● DOCUMENT SEGMENT:
• • •

The Sun is a pretty big deal.

It affects pretty much everything that happens here on Earth

as well as all the other planets in the solar system.

But in some ways, we know shockingly little about what the Sun is actually like.

Now, that's about to change, thanks to the first results from NASA's Parker Solar Probe.

Parker set out for the Sun in August of 2018, and since then,

it's been looping around our star in tighter and tighter orbits.

So far, it's swung within 24 million kilometers of the Sun's surface,

more than twice as close as the orbit of Mercury.

And last week, in a set of four papers published in the journal Nature,

scientists revealed the results of Parker's first two flybys of the Sun.

The spacecraft's goal is to study the Sun's outermost layer, called the corona.

The corona is a thin layer of plasma that can reach millions of degrees Celcius.

It's also the source of the solar wind,

a stream of electrically-charged particles moving outward from the Sun.

But we don't know much about the Corona

because it's only visible from Earth during a solar eclipse.

Now, though, in its first flybys, Parker is already starting to tell us more.

For instance, by the time the solar wind reaches Earth,

it has a pretty smooth, steady appearance,

but Parker's first measurements reveal that's definitely not true when it first gets going.

Close to the Sun, the solar wind looks far more turbulent.

Its charged particles latch onto the Sun's powerful magnetic field,

so as the Sun rotates, the wind gets dragged along for the ride.

And because every action has an equal and opposite reaction,

the energy it takes to drag the solar wind

also permanently slows down the spinning of the Sun itself.

I mean, just a little bit, but it's pretty amazing that a bunch of tiny particles

can put the brakes on something as big as the Sun!

Measuring the details of that process may help astronomers better understand

how young stars interact with the disks of gas and dust that surround them,

since scientists think that material is strongly connected to the magnetic field.

• • •

● DATA SUPPLIED:

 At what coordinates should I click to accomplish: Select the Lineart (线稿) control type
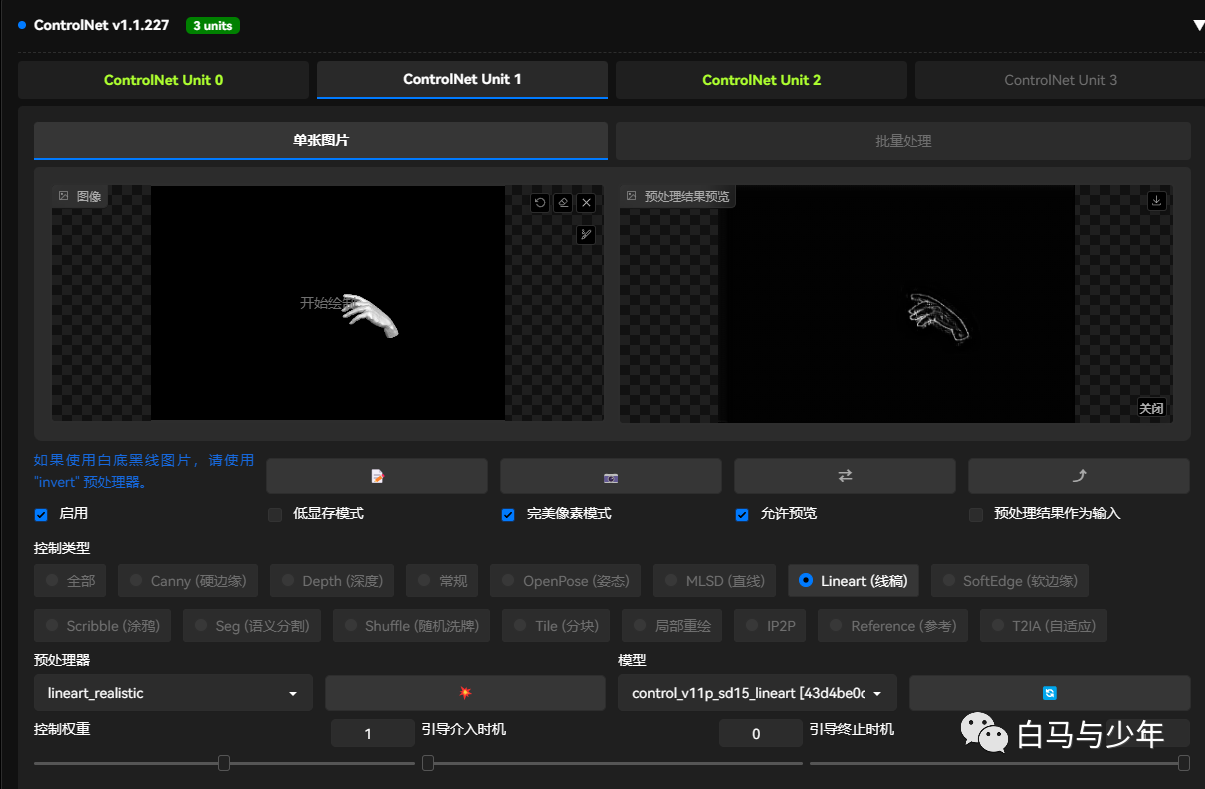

• • •

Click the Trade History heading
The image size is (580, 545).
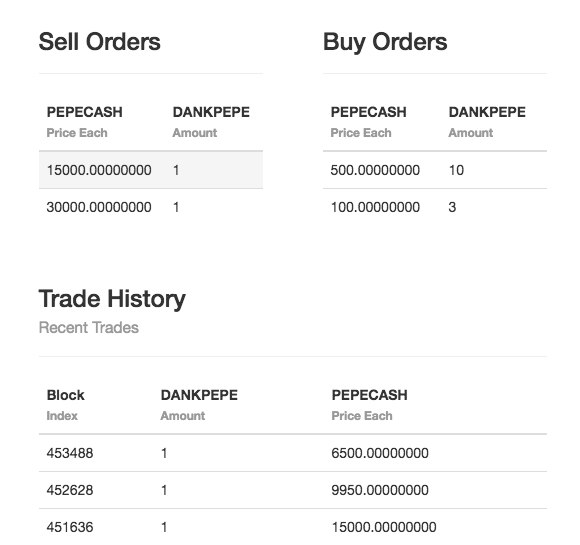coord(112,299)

• • •

● THE REQUEST: Copy out the passage on the Parker Solar Probe word for word, from "the energy it" to "the magnetic field.".

● EXERCISE ANSWER:
the energy it takes to drag the solar wind

also permanently slows down the spinning of the Sun itself.

I mean, just a little bit, but it's pretty amazing that a bunch of tiny particles

can put the brakes on something as big as the Sun!

Measuring the details of that process may help astronomers better understand

how young stars interact with the disks of gas and dust that surround them,

since scientists think that material is strongly connected to the magnetic field.